DE BEELDHOUWKUNST DER MIDDELEEUWEN:

DE SCULPTUUR VAN DE ROMAANSE TIJD

De kerken van de vroege Middeleeuwen waren versierd met schilderingen en mozaïeken. Bovendien hadden ze een rijke uitmonstering; de bescheiden overblijfselen daarvan zijn behandeld in het voorgaande hoofdstuk. Beelden, altaarbekledingen, kostbare stoffen, reliekhouders, liturgisch gerei behoorden tot de inventaris van iedere belangrijke Karolingische of Ottoonse kerk, zoals blijkt uit de bronnen. Er lag hier een heel arsenaal gereed van beeldmotieven en iconografische cycli; in de vroegmiddeleeuwse kunst was geëxperimenteerd met de uitvoering daarvan in kostbare, echter onarchitectonische materialen. Bouwplastiek, die met de architectuur verband houdt en met hetzelfde materiaal werkt als de architectuur, schijnt tussen de Justiniaanse periode en de tijd van de investituurstrijd nagenoeg

geheel te ontbreken.

Pas als de zogenaamde ’romaanse’ periode begint, ongeveer van 1060 af, verandert dit. In verscheidene kunstregionen komt het zorgvuldig uitgevoerde antikwiserende kapiteel weer voor, dat omstreeks de millenniumwisseling vrijwel verdrongen was door volkomen abstracte of vergroofde vormen. De ingangen naar de kerkgebouwen worden voorzien van figuren en reliëfs; het middeleeuwse figurenportaal ontstaat. In enkele kunstregionen gaat men het gehele exterieur overtrekken met figurale versiering en daarbij krijgen apsis en gevel een bijzonder accent. De tweede helft van de elfde eeuw brengt dus een soort renaissance van de bouwplastiek in de geschiedenis van de na- antieke Europese kunst. Dit proces kan niet worden losgemaakt van enkele belangrijke gegevens der architectuurgeschiedenis, als bijvoorbeeld de ontwikkeling van nieuwe plastische vormen der wandgeleding en, in rechtstreeks verband daarmee, de snelle verbreiding van de gewelfbouw. Het geraamte van het romaanse kerkgebouw wordt dus strakker en steviger en er ontstaan nieuwe vormen van architectuur-decoratie.
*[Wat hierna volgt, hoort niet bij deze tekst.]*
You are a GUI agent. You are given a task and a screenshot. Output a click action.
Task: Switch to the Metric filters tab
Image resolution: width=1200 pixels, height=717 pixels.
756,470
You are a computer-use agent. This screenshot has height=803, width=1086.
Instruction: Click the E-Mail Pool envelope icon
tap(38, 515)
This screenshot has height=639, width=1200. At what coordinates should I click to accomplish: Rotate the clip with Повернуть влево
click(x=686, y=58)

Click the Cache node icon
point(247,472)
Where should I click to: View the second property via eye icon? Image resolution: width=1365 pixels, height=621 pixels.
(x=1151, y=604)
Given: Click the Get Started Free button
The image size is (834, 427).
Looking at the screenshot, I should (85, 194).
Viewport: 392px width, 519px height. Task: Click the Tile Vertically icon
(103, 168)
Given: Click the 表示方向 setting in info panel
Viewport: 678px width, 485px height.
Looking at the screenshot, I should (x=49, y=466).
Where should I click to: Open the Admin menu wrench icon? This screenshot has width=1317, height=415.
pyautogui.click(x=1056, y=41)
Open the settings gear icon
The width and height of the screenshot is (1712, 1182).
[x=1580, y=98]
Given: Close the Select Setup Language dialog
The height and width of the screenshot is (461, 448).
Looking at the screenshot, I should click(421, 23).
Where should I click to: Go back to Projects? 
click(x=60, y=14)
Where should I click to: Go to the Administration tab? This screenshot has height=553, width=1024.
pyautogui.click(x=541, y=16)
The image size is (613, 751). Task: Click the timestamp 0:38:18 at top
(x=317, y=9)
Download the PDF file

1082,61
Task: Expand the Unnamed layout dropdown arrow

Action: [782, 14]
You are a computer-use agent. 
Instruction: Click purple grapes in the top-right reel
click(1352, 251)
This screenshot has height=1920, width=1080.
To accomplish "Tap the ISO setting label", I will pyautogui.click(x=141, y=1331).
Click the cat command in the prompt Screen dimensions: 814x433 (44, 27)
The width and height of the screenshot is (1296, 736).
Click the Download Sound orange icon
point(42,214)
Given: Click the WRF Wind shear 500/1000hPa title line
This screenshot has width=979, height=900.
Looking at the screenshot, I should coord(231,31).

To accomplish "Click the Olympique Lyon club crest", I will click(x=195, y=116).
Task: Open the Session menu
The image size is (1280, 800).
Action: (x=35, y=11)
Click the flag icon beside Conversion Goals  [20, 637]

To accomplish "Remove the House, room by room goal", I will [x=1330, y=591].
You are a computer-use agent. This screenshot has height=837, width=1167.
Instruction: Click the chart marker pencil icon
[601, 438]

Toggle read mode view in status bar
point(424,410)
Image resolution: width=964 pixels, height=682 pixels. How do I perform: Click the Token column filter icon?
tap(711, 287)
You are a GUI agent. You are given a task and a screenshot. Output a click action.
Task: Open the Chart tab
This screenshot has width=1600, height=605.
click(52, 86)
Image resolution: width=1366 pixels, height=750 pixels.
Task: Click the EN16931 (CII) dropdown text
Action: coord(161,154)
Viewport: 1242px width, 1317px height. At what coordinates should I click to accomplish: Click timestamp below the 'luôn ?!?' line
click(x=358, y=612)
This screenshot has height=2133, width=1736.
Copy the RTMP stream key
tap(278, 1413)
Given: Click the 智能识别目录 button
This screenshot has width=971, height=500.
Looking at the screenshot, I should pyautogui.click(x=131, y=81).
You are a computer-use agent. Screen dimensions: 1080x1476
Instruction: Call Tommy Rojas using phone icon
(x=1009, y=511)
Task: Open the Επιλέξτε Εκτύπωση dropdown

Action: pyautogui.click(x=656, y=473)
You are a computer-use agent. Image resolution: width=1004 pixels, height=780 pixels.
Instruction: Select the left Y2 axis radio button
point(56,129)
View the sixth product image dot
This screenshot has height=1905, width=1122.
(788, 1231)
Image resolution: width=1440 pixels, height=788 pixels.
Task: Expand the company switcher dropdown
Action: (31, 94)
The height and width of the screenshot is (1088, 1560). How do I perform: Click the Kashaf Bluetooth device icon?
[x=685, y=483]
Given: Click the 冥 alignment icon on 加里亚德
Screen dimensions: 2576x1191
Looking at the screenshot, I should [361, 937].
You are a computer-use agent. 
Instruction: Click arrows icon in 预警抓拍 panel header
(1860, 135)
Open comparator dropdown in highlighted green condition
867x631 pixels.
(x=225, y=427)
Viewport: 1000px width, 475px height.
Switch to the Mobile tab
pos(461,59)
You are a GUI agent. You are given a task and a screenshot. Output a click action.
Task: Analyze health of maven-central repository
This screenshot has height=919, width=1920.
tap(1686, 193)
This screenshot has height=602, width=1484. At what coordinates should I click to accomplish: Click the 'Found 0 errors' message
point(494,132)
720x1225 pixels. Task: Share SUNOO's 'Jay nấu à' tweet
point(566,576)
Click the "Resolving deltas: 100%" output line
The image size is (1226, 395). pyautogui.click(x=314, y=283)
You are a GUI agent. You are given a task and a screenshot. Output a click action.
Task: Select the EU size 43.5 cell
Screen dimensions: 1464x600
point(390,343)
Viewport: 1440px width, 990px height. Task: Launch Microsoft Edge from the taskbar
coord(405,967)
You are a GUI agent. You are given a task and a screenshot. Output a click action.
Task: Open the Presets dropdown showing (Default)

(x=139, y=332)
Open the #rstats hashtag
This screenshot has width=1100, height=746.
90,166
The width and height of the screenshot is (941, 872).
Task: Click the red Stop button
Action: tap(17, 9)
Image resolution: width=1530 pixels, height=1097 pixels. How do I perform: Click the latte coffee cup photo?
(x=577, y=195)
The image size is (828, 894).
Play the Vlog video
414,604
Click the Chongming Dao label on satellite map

Geografisch is deze renaissance van de bouwsculptuur gebonden aan de landen rondom de Middellandse Zee: de christelijke delen van noord-Spanje, de Franse landstreken in het zuiden van het Loiregebied, noord-Italië en Apulië. Andere gebieden, verder van de Middellandse Zee vandaan, die gedurende de Karolingische en Ottoonse periode van grote betekenis waren, spelen thans nog slechts een secundaire rol. Zo is er in Frankrijk ten noorden van de Loire geen noemenswaardige romaanse bouwplastiek. De grote Normandische kerken bijvoorbeeld, de voor-naamste monumenta van de romaanse architectuur, missen sculpturale versiering. Het Staufische rijksgebied volgt de Ottoonse traditie. De belangrijkste voortbrengselen van de romaanse plastiek in het Maas- en Rijnland of in Saksen zijn uitgevoerd in metaal. Het Britse eiland levert een belangrijke bijdrage aan de romaanse kunst, maar die ligt niet op het terrein van de plastiek, maar in de boekverluchting der zuid-Engelse Benedictijnen¬kloosters.

De vormen der romaanse sculptuur zijn wijd verbreid, al zijn er nauwkeurig afgegrensde plaatselijke scholen te onderscheiden; van noordwest-Spanje af tot zuid-Italië toe werken ze echter met een vaak verbluffend verwant vormenrepertoire. De enige verklaring moeten de elfde- en twaalfde-eeuwse pelgrimswegen zijn, die door heel Europa trokken. De pelgrimsreis naar Santiago de Compostela in Galicië bijvoorbeeld volgde voorgeschreven we¬gen, die over welhaast alle voornaamste punten leidden van de romaanse bouwplastiek in Frankrijk. Moissac en Toulouse, Conques en Saintes, Arles en Saint-Gilles, plaatsen die tot in onze tijd toe belangrijke specimina van romaanse sculptuur hebben bewaard, komen alle reeds voor in de Pelgrimsgids, die in 1129 werd uitgegeven, vermoedelijk in Cluny. De migratie en de verbreiding van vele motieven der romaanse sculptuur schij¬nen zich langs deze wegen te hebben voltrokken. De ontwikkeling van de romaanse bouwsculptuur wordt vooral bevorderd door de Benedictijnenkloosters, in de eerste plaats door Cluny. In die tijd stuitte de invloed van dit klooster niet op belemme¬ringen bij de grenzen van Bourgondië of die van Frankrijk.

door Dr. W. Sauerlander.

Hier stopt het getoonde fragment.